(Beginning of Excerpted data)

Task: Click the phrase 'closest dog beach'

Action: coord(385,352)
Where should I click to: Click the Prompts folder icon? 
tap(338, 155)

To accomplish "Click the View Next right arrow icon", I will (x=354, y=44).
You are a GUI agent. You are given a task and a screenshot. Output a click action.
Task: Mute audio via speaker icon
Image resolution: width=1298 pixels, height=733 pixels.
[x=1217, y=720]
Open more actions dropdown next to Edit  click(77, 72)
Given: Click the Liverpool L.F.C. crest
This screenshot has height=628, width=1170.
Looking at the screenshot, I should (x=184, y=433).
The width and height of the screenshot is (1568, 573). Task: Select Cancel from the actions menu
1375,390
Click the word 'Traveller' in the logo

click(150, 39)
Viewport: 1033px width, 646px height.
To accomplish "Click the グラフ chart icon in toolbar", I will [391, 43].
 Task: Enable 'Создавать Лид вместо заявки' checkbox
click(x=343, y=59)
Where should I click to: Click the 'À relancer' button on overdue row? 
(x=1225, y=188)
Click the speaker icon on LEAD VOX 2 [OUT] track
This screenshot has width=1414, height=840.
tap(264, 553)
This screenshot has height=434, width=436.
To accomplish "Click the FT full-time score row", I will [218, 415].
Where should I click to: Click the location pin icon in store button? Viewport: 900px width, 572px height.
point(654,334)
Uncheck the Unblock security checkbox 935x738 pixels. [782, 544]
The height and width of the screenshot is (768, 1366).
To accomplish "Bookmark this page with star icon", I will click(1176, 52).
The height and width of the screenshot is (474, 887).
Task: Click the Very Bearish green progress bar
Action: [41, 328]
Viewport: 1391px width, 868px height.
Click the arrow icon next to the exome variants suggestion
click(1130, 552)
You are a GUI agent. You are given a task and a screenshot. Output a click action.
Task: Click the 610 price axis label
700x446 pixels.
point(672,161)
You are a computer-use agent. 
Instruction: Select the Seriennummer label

(End of Excerpted data)

Reproduce, please, the lines of the material from its first line down to the line containing "Task: Mute audio via speaker icon", keeping both ends and nothing beyond them.

Task: Click the phrase 'closest dog beach'

Action: coord(385,352)
Where should I click to: Click the Prompts folder icon? 
tap(338, 155)

To accomplish "Click the View Next right arrow icon", I will (x=354, y=44).
You are a GUI agent. You are given a task and a screenshot. Output a click action.
Task: Mute audio via speaker icon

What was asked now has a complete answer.